Today's top video-game designer are masters at visualizing information. Every time I buy a new piece of software or use a new website and discover that it's got a horrid, horrid user interface, I always think -- why didn't they hire a good game designer to do this? The best games are superb at collating massive amounts of information and quickly displaying them in psychologically nuanced ways, rendering rapidly-changing streams of data -- your health, your speed, your location, dialogue -- as twinkling, glanceable ambient icons. Much like a superbly designed car dashboard, a good video-game display brings Edward Tuftean concision to the art of visualizing information.

Thus I was intrigued to hear about Visitorville -- an application that takes a website's traffic information and renders it as a Sim-City-like world, where each page in a site is a building, and visitors appear as human avatars that travel to and fro. As the Visitorville site describes it:

Buses deliver your visitors to their landing pages. There's a bus for every major search engine; plus, you can create your own custom buses for any other referrer!
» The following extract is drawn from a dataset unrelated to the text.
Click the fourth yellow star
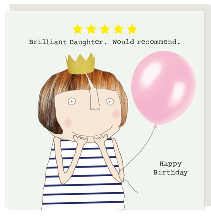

Watch realistic-looking people move around your page. Different avatars exist depending on the type of visitor (commercial, academic, military, etc.).

To move between pages, your visitors take taxis, ambulances, fire trucks -- or any other vehicle you like. They each have their own distinctive sound, so you can alert yourself when a particular page is accessed (or even a particular person accessing a page!)

Pretty cool. Though it'd be even cooler to have the reverse: A java application that takes your web site and renders it as a 3D city, so that visitors navigate it like a game inside their web browsers.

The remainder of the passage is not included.